Document excerpt ->
Photograph by Paulette Phlipot

BigEats: Basil

Words by Paulette Phlipot 

It’s a testament to the allure of basil that even though, as lore has it, Europeans in the Middle Ages thought that basil was somehow connected to the spontaneous appearance of scorpions, the herb still grew in culinary popularity. A part of the mint family, basil is native to India, southeast Asia, and North Africa. Basil has many medicinal benefits; it’s been credited with the ability to sharpen memory, alleviate discomfort from bites of insects and leeches, and reduce stress.

Basil is delicate and will bruise easily. If you are frustrated by your basil turning black after you chop it, you can slow down the oxidation process by drizzling oil on your basil leaves, rolling, and chopping as you normally do. The oil will coat the fresh cut in the basil and create a bit of a barrier so the air will not turn the edges of the basil black as quickly. There are over 160 varieties of basil, all differing in size and color of the leaves and flowers, which all affect the flavor of the plant. Basil has a high water content, therefore it cannot be dried like many other herbs. But freezing basil does work great for preserving the bounty of the harvest.

Caldera’s Sunflower Pesto

Miga Rossetti
Owner, Pizzeria Caldera, Jackson, WY

Miga began cooking as a child beside her mother and grandmothers. Much of what they used was grown in one of her grandmother’s gardens, and they cooked the other grandmother’s recipes that came with her to the States from Italy. While living in Florence, Miga worked in the kitchen of the villa she lived in and learned much while shopping from the local markets. Her love of local food and her appreciation for small producers grew when she was the head deli cook for Food Front in Portland, Oregon. And even though Wilson, Wyoming, is a mix of zone 1 and 2 (translation for non-gardeners out there—the 2 coldest winter climates in the West), she maintains two vegetable gardens that flourish. The pizzas and other food at Pizzeria Caldera are designed by Miga and her husband Chris Hansen (with probably a bit of inspiration from her grandmothers). Miga says, “This is the base for our pesto but we’ve used it a few different ways. We deliberately don’t use nuts, the seeds are yummy and eliminate allergy concerns.”


Makes 2 cups

  • 6 c loosely packed basil (de-stemmed)

Listed entries ->
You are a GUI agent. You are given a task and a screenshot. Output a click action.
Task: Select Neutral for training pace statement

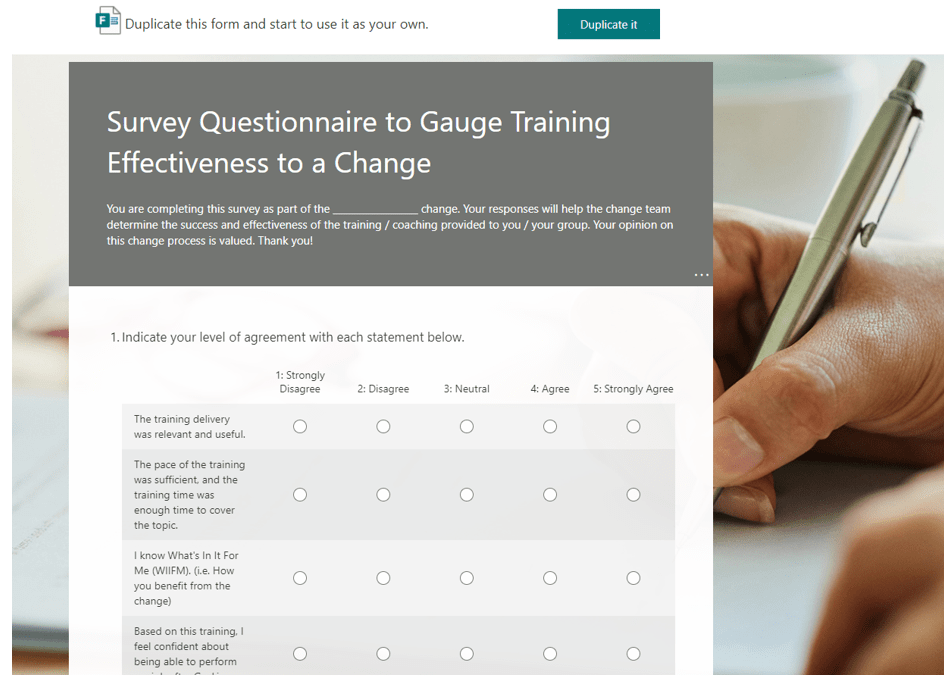pyautogui.click(x=467, y=495)
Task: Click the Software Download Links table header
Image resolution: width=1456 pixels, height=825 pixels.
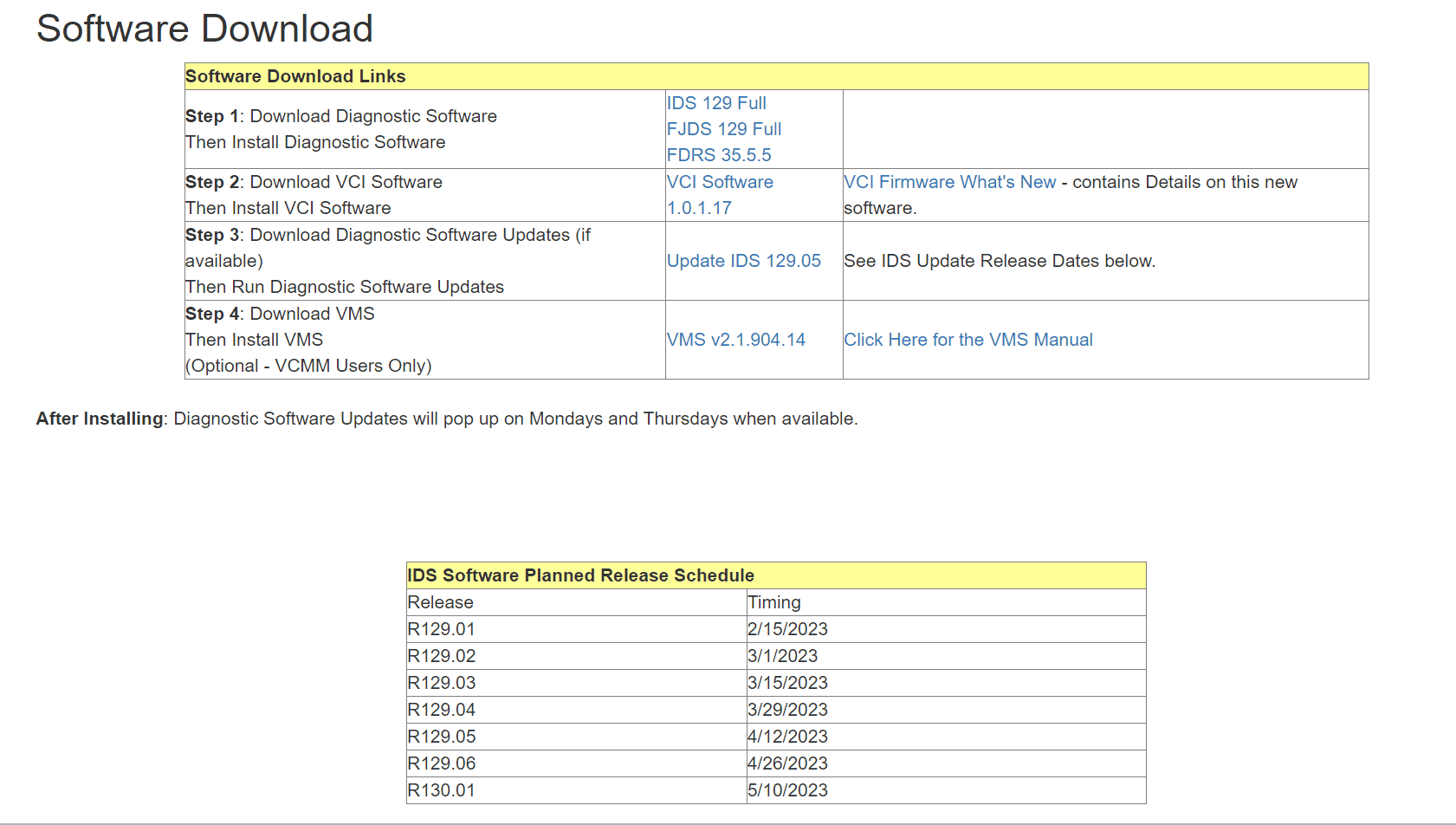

What to produce ->
Quote the passage of the basil article from "Basil is delicate" to "of the harvest.".

Result for this task ->
Basil is delicate and will bruise easily. If you are frustrated by your basil turning black after you chop it, you can slow down the oxidation process by drizzling oil on your basil leaves, rolling, and chopping as you normally do. The oil will coat the fresh cut in the basil and create a bit of a barrier so the air will not turn the edges of the basil black as quickly. There are over 160 varieties of basil, all differing in size and color of the leaves and flowers, which all affect the flavor of the plant. Basil has a high water content, therefore it cannot be dried like many other herbs. But freezing basil does work great for preserving the bounty of the harvest.